Opportunities in Digital Technology
Bailey said that many of the longer-standing issues in cross-border and wholesale payments could now be solved given digitization. A modernized payment landscape will imply efficiency, lower cost, and transparency. But he is convinced commercially that banks are best positioned to lead developments in retail payments. This reflects the more traditional vision of banks as part of the financial system. It has traditionally been down to them to spearhead making improvements in the field of payments.
Bailey was less delicate, however, on what may transpire should commercial banks fail to innovate adequately. He gave voice to many in the room: if they cannot try to match the pace at which their customers and the underlying market are developing, the central bank will have little option but to intervene. In the unlikely event of no such innovation taking place, then central banks would have to decide if they were the only game in town, he said, reflecting tempered expectations on whether any CBDCs would be necessary as a last resort.
The Rise of Fintech and Digital Currencies
But in the wider context, the concept of CBDC is particularly pertinent given the growing public interest in digital currencies-both those that exist outside of, or in some sort of competition with, traditional bank offerings and their so-called fintech challengers. Bailey said he wants banks to keep at the forefront of retail payments innovations, but the Bank of England is “clear-eyed” that central banks may have to intervene where commercial ones cannot or will not. He reiterated his commitment to preparations for a retail CBDC in case that becomes necessary: “We have not yet seen enough evidence that the innovation will happen in commercial banks.”
This sentiment stems from the fact that banks are supposed to adjust their business operations because, due to a shift in preference towards more digital and instantaneous methods of payments on the part of their customers, these customers have started treating them as less relevant. Bailey emphasized the relevance of money to keeping up with the evolution of needs, saying, “For commercial bank money to work effectively, it has to keep pace with the evolving needs of its users.” This statement brings into sharp focus the immediate necessity for banks either to innovate continuously or lose their competitive edge in the digital economy.
Proactive Monitoring of Developments
The Bank of England is, therefore, closely watching developments both in the nature of payment technologies and user preferences, a proactive interest in understanding the evolving landscape of finance.

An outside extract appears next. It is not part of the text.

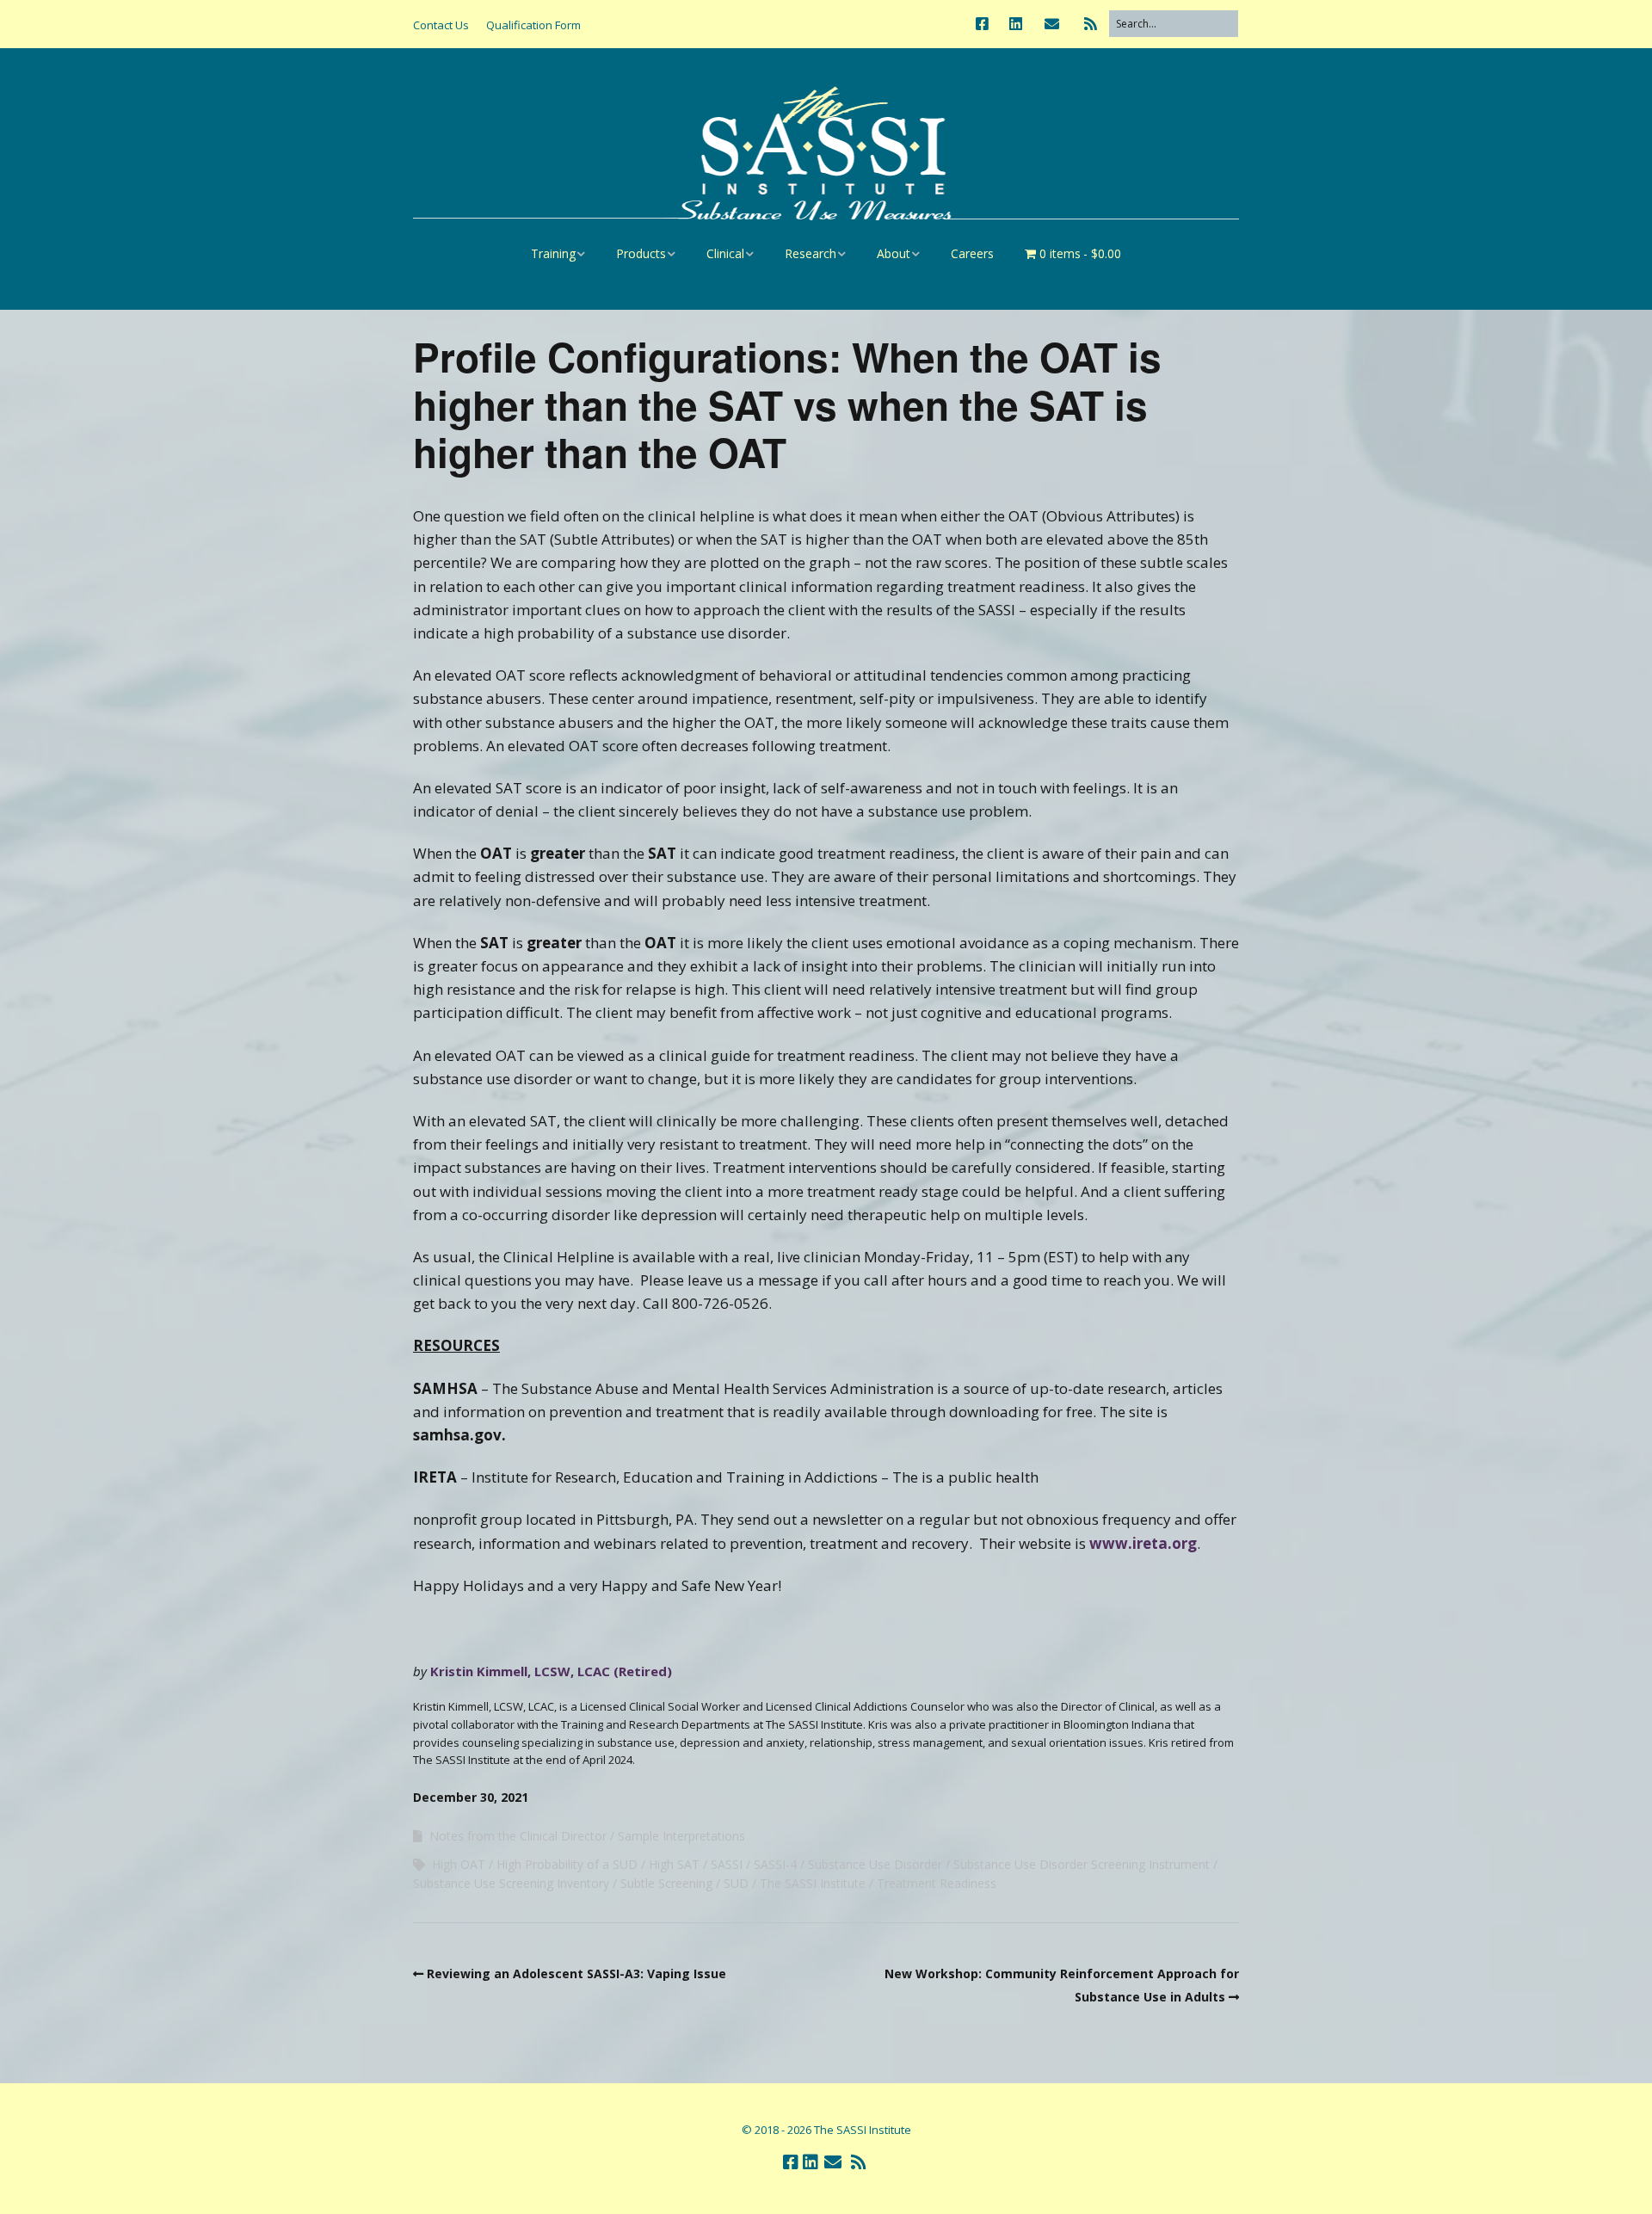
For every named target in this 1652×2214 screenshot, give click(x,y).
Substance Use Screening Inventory (511, 1883)
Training (553, 253)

To use Bailey’s words, “Our work on retail CBDC is considering these trends in the payments landscape closely,” and the Central Bank was not working off some premise that there was any potential failure in the commercial banking sector but preparing for a future in which Bank of England CBDCs could figure importantly.
The ramifications are far-reaching yet profound for a central bank to enter the retail payments area. For one thing, a Bank of England CBDC would revolutionize the way that consumers interact with money-a state-backed, digital alternative to traditional banking. However, that is not the preferred outcome from Bailey, who signaled that while central banks should foster innovation, they certainly should not monopolize the space. “As central banks, we should be thoroughly engaged to encourage and, if necessary, provide such innovation – but there is no good reason to be proprietorial on this,” he said.